● Task item
Could you retype only the lines from the one containing "Given: Click the 14:11 time axis label" through the final line of the entries, both included, skipping any images?

Records from a collection:
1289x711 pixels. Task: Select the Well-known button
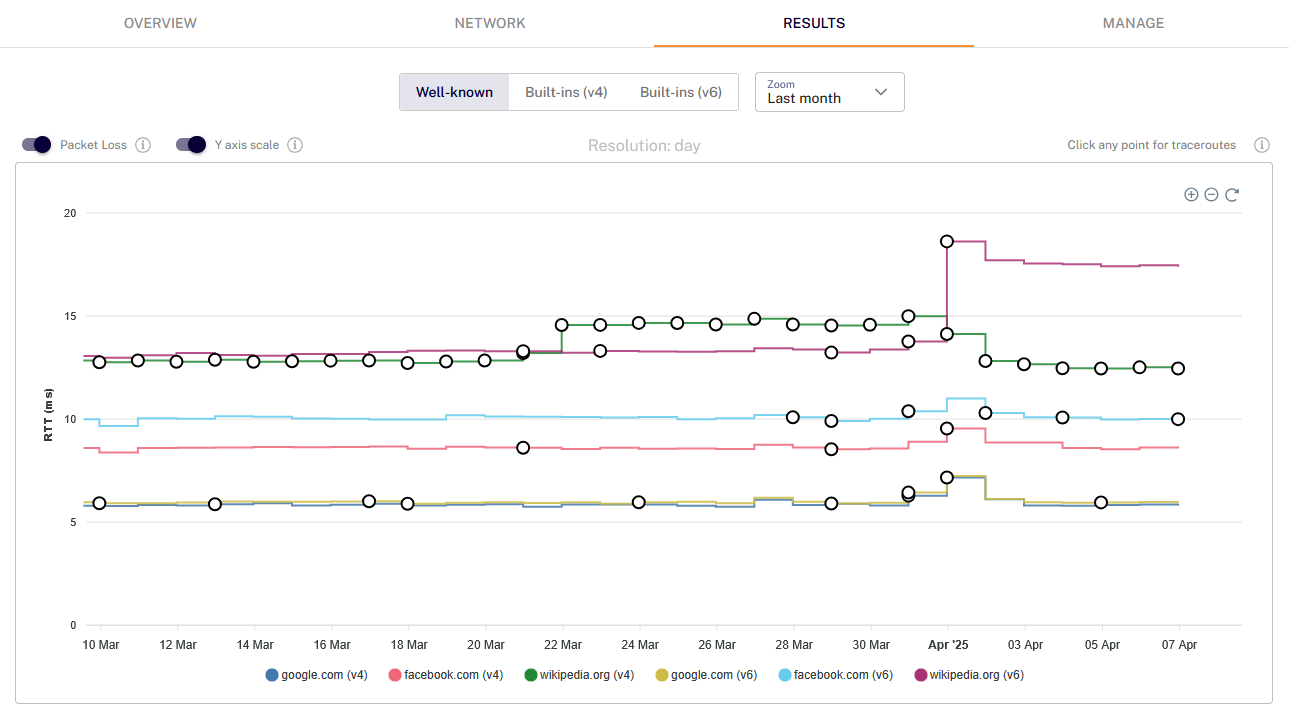(x=455, y=92)
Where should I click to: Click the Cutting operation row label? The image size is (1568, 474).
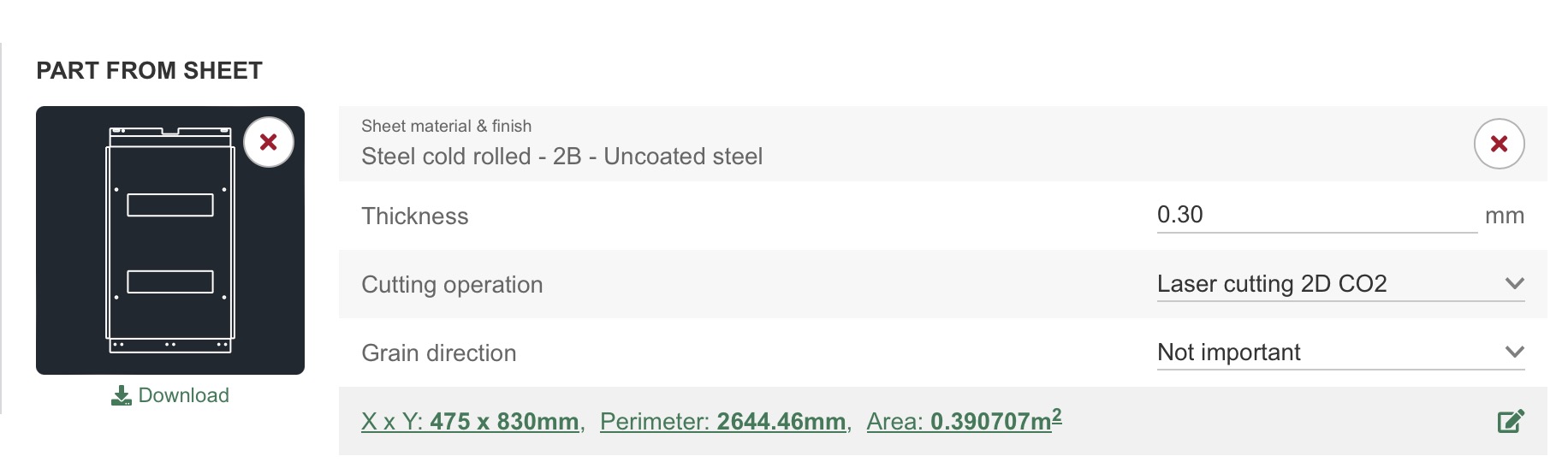pos(452,285)
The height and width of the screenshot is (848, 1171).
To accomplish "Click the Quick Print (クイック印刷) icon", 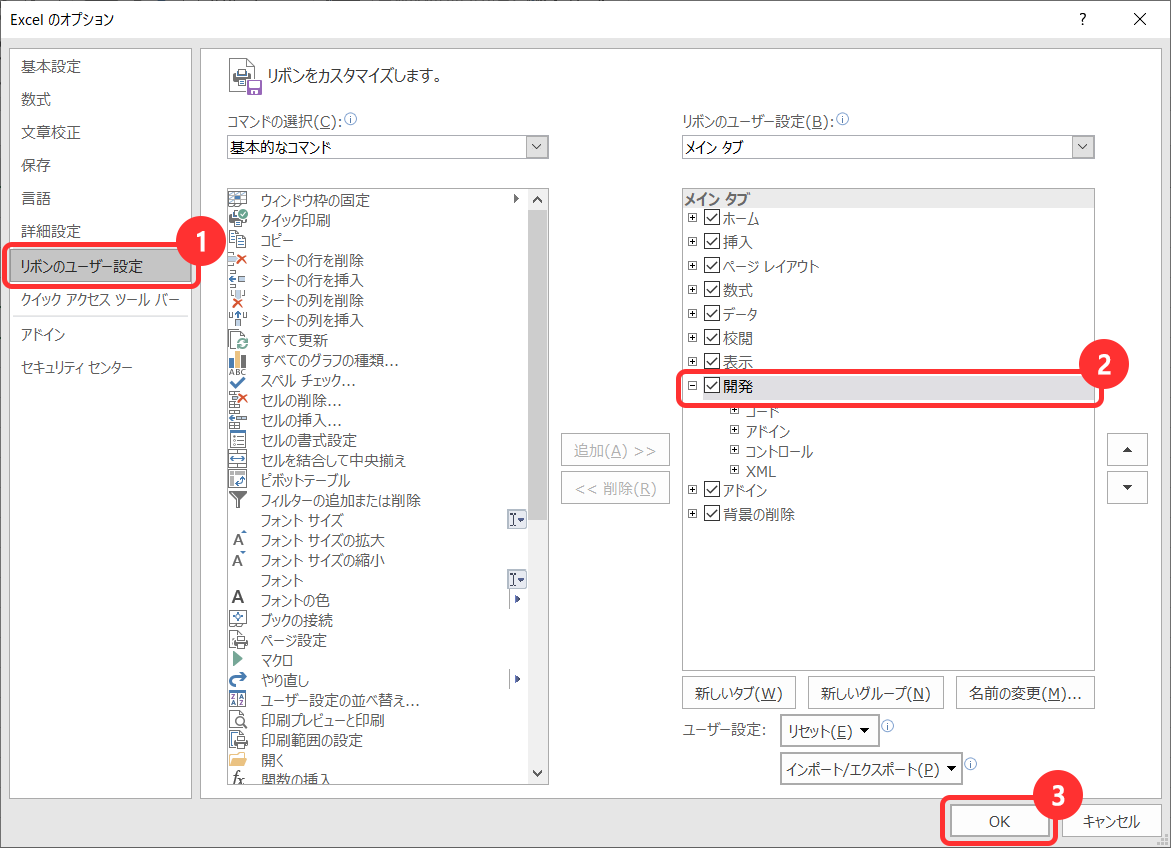I will point(238,220).
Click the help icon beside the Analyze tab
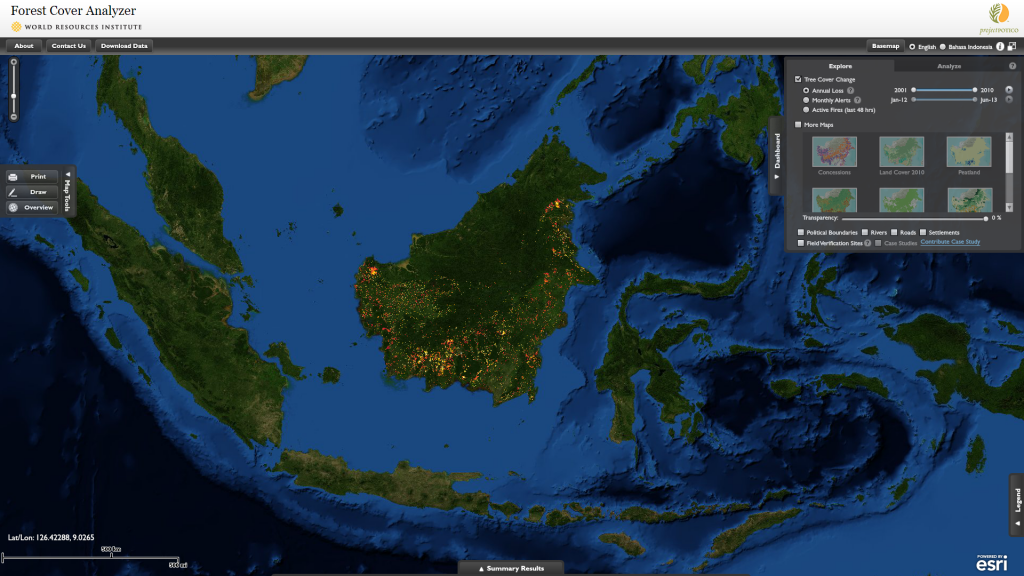Image resolution: width=1024 pixels, height=576 pixels. coord(1012,66)
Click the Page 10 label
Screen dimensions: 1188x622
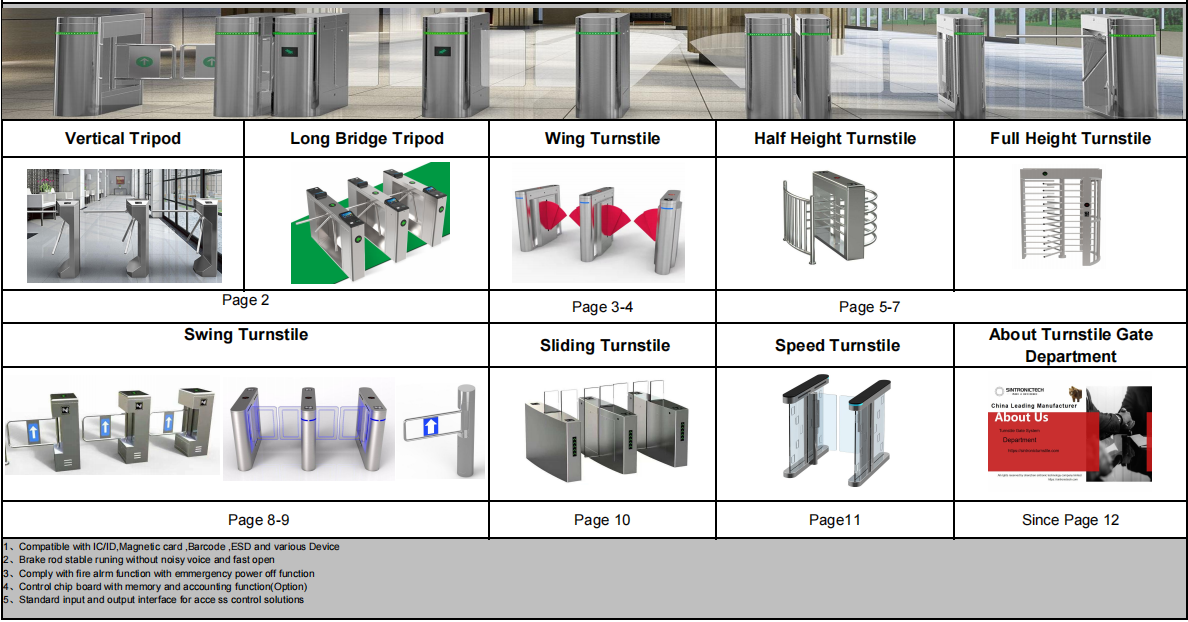tap(602, 520)
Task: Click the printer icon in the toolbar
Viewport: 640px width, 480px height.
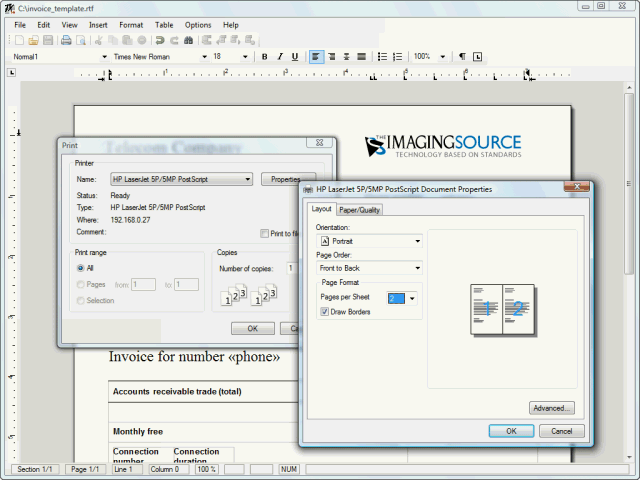Action: point(66,40)
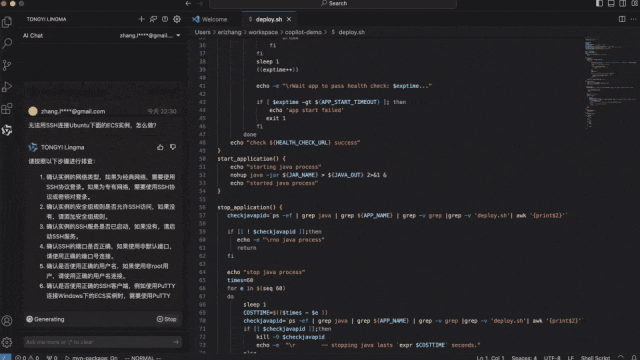The height and width of the screenshot is (360, 640).
Task: Dislike the response with thumbs down
Action: point(173,147)

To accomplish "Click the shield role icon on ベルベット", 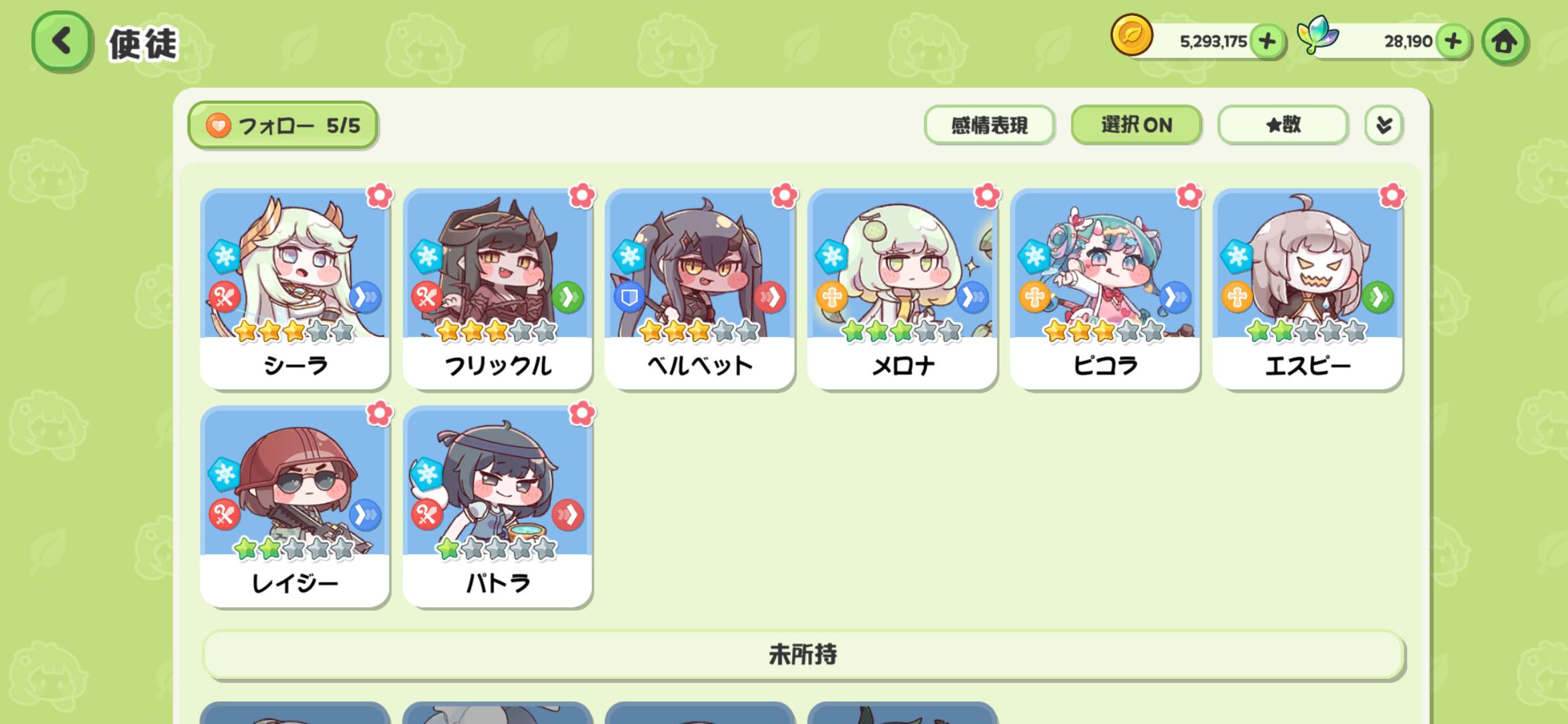I will coord(629,298).
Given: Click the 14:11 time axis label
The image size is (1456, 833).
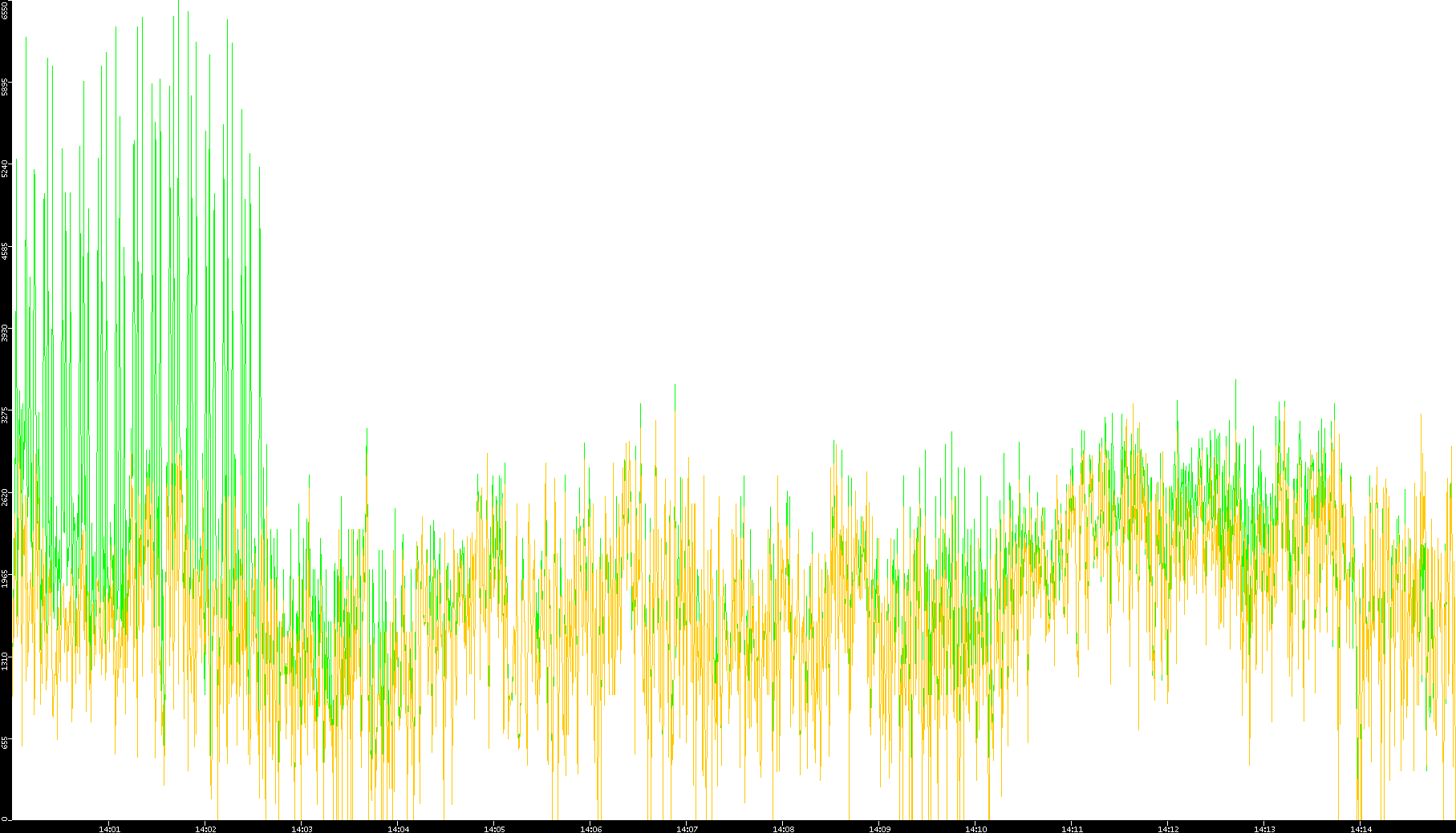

● Response for this exercise
Given: Click the 14:11 time axis label
The image size is (1456, 833).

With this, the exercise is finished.